Tim Bray, Amazon Web Services’ senior engineer, and the vice president just quit his job on account of whistleblowers being fired for trying to bring the sub-par working environment of Amazon warehouse workers.
In his blog post, Bray wrote:
Remaining an Amazon VP would have meant, in effect, signing off on actions I despised. So, I resigned. The victims weren’t abstract entities but real people; here are some of their names: Courtney Bowden, Gerald Bryson, Maren Costa, Emily Cunningham, Bashir Mohammed, and Chris Smalls. I’m sure it’s a coincidence that every one of them is a person of color, a woman, or both, right?
Amazon has been facing criticism about how it has treated its warehouse workers for a while now, and the only way the company is dealing with the situation is by firing employees who raise their voices. Last month, the conglomerate fired Maren Costa and Emily Cunningham for their Seattle Warehouse for criticizing the company on Twitter.
The ladies were critical of Amazon’s climate stance. Additionally, the Amazon six tech workers in April for taking a sick day and protesting against the company’s treatment of workers. Another worker. Chris Smalls, from the New York warehouse, was fired for “violating social distancing guidelines and putting the safety of others at risk.”
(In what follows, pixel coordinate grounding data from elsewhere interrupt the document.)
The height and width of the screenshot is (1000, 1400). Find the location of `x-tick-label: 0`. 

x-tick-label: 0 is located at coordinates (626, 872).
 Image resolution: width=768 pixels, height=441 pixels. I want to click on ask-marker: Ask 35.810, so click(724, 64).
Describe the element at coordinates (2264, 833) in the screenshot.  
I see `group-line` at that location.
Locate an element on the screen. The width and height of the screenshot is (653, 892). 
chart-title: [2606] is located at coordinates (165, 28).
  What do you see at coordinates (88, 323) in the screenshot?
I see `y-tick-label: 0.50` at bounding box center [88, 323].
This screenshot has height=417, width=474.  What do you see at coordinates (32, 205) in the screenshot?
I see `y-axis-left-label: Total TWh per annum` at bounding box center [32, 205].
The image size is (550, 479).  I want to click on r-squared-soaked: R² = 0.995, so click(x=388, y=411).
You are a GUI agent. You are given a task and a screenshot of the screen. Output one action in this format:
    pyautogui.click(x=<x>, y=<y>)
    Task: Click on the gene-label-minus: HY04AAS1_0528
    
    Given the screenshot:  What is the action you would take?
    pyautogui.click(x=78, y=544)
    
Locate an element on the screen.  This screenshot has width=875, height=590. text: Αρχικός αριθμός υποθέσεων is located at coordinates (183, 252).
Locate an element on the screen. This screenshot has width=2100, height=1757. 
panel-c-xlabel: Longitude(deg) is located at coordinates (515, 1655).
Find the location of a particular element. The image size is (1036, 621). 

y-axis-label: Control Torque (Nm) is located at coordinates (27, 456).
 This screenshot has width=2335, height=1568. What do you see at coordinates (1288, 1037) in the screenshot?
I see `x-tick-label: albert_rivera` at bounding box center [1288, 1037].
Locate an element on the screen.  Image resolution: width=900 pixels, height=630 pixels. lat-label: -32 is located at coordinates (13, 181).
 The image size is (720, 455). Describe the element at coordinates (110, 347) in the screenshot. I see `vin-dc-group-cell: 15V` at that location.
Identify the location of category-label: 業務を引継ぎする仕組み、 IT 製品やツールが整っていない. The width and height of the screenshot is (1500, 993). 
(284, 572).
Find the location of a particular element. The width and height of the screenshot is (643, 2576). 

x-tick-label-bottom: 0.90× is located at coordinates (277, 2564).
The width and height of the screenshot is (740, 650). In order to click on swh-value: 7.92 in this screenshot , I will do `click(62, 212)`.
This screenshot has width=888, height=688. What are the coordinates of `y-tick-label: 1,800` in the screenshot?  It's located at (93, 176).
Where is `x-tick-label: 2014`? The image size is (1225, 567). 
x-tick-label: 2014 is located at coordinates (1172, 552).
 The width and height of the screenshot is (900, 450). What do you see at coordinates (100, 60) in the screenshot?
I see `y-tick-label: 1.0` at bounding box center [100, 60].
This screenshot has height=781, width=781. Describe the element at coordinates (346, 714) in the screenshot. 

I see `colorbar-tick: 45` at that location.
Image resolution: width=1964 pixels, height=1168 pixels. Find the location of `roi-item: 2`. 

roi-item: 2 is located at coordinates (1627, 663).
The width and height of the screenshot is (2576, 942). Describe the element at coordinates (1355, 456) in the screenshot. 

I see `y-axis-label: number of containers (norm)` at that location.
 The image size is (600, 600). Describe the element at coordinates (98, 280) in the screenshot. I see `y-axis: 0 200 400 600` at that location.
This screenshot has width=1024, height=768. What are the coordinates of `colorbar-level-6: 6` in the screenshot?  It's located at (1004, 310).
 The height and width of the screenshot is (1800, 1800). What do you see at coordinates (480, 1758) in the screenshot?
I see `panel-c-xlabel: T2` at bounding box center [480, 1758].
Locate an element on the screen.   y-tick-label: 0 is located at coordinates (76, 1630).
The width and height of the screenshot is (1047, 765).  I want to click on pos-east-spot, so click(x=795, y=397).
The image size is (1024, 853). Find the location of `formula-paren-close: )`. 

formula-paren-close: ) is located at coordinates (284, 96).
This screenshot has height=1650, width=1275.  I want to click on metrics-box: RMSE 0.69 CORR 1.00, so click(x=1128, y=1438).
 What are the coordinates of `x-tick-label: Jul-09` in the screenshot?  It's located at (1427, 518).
Highlighting this issue, Bray wrote:
At the end of the day, it’s all about power balances. The warehouse workers are weak and getting weaker, with mass unemployment and (in the US) job-linked health insurance. So, they’re gonna get treated like crap, because capitalism. Any plausible solution has to start with increasing their collective strength. The big problem isn’t the specifics of Covid-19 response. It’s that Amazon treats the humans in the warehouses as fungible units of pick-and-pack potential.
Bray is not at all happy about leaving the company. He said:
This will probably cost me over a million (pre-tax) dollars, not to mention the best job I’ve ever had, working with awfully good people. So, I’m pretty blue.